As we continue to study various cancers, begin to identify new tumor markers, and expand the reference database, molecular techniques such as the microarray and NGS will become more prominent methods used for cancer diagnosis (Figure 4). Recently, NGS has been demonstrated to detect point mutations and insertions in BRCA1/ BRCA2 genes highlighting the importance of NGS in predicting the risk of developing hereditary breast cancer, besides reducing time and cost. ⁹³ In addition to mutational screening RNA Seq or single cell RNA Seq has accelerated the methods in cancer diagnostics. ⁹⁴

Next‐generation sequencing and microarray as advanced tools for cancer diagnostics and personalized medicine

4.1. Low‐cost diagnostics and treatments

Diagnostic tools are imperative for the prevention, identification, and treatment of various cancers and other disease states. However, the high cost of diagnostic modalities frequently hinders their utilization by specific patient populations. ⁹⁵ Many of the traditional diagnostic imaging techniques cannot be conveniently used by patients of low‐income status and those that live in low‐ and middle‐income countries (LMICs) with resource‐poor settings, especially due to high expense and lack of substantial medical infrastructure. ⁹⁶ A great number of individuals globally live in resource‐limited areas and therefore, have limited access to traditional diagnostic tools. This is a major concern, especially because an increase in cancer rates seems to be affecting developing countries disproportionately; cancer diagnosis are occurring at later stages with an increase in morbidity and mortality rates, and also are associated with a more expensive treatment plan. ⁹⁶ ^, ⁹⁷ ^, ⁹⁸ This discrepancy has led to an interest in developing more low‐cost diagnostic tools for a large fraction of the global population with minimal resources and underdeveloped healthcare settings.
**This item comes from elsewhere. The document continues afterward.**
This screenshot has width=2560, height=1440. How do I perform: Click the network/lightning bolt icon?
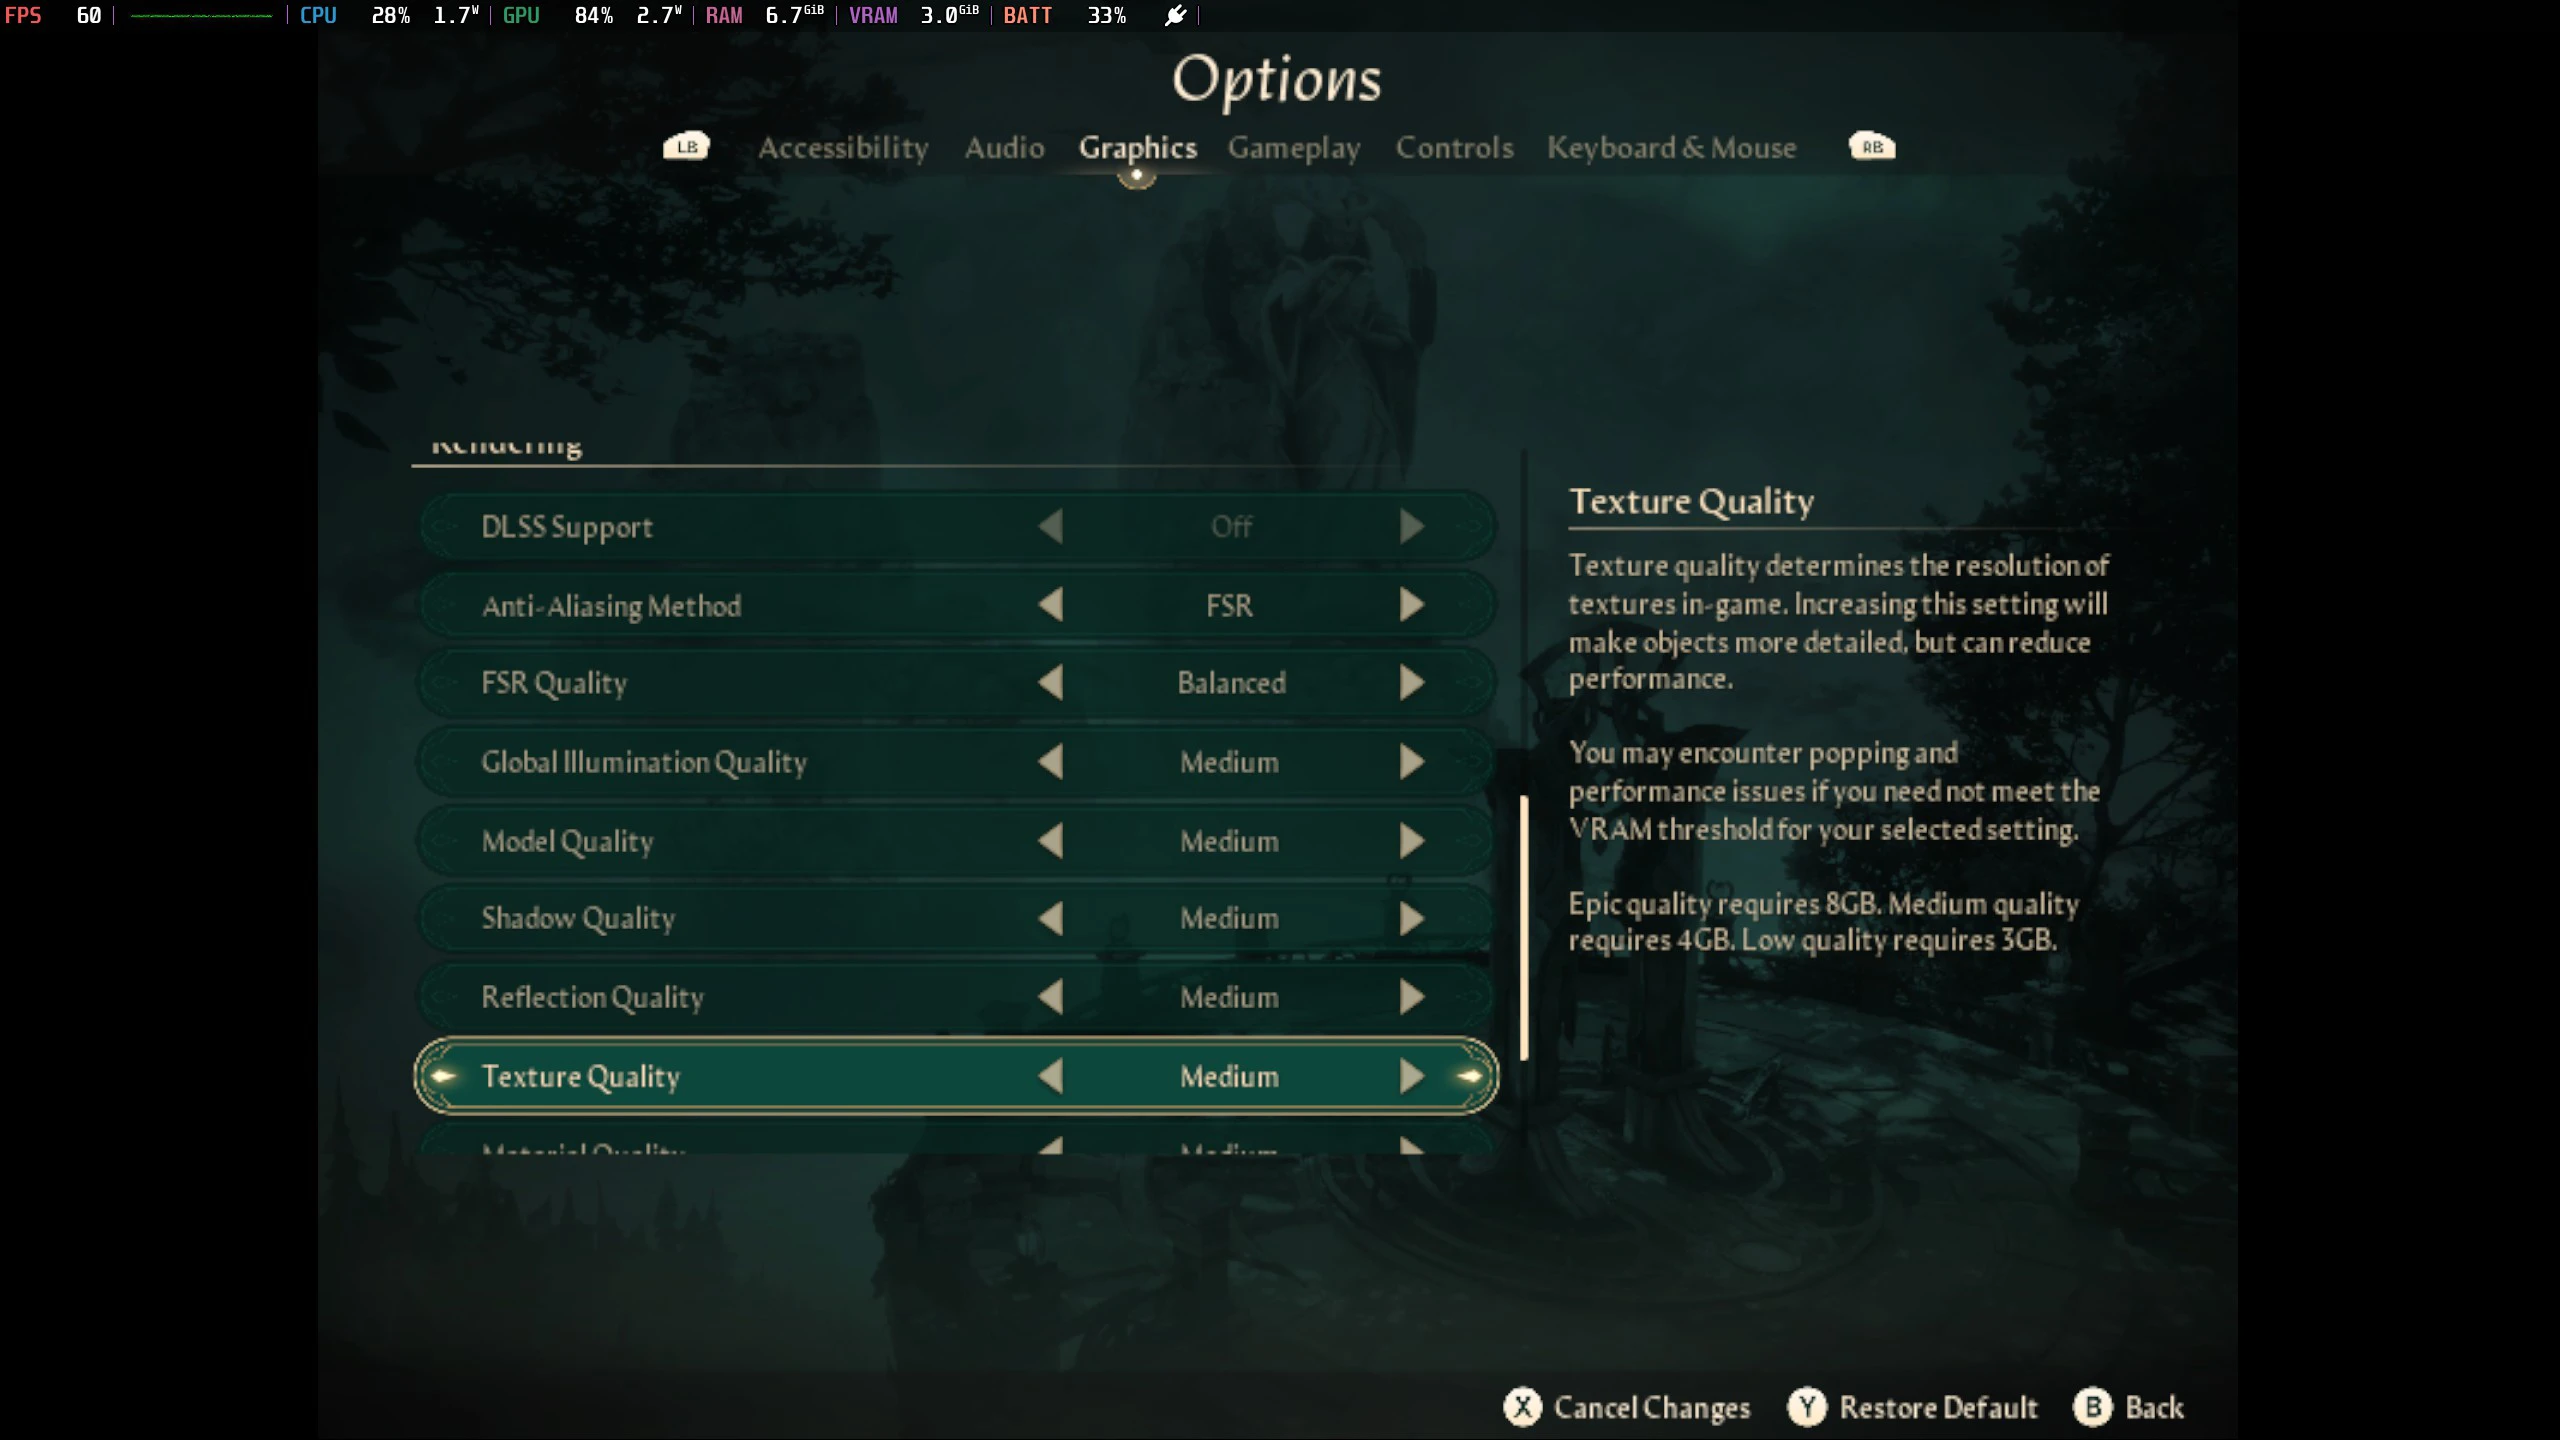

For example, cervical cancer is the third most prevalent cancer affecting women globally, with a majority of cervical cancer deaths occurring in LMICs. ⁹⁶ ^, ⁹⁹ When targeting the issue of cervical cancer prevention, it is important to understand that there is an identifiable precancerous stage, also known as cervical dysplasia, which develops from oncogenic strains of human papilloma virus (HPV). This provides a longer period of time to recognize these precancerous squamous intraepithelial lesions to potentially prevent the progression to invasive stages. In 2018, there were approximately 569 000 new cases of cervical cancer and 311 000 deaths worldwide; around 84% of the new cases and 87% to 90% of the deaths occurred in LMICs. ¹⁰⁰ Due to the high prevalence especially in LMICs, the World Health Organization (WHO) launched a global strategy in the attempt to eliminate cervical cancer as a major public health problem. ¹⁰¹ Their goal consists of 90% HPV vaccination coverage, 70% screening coverage, and 90% access to treatment options by 2030.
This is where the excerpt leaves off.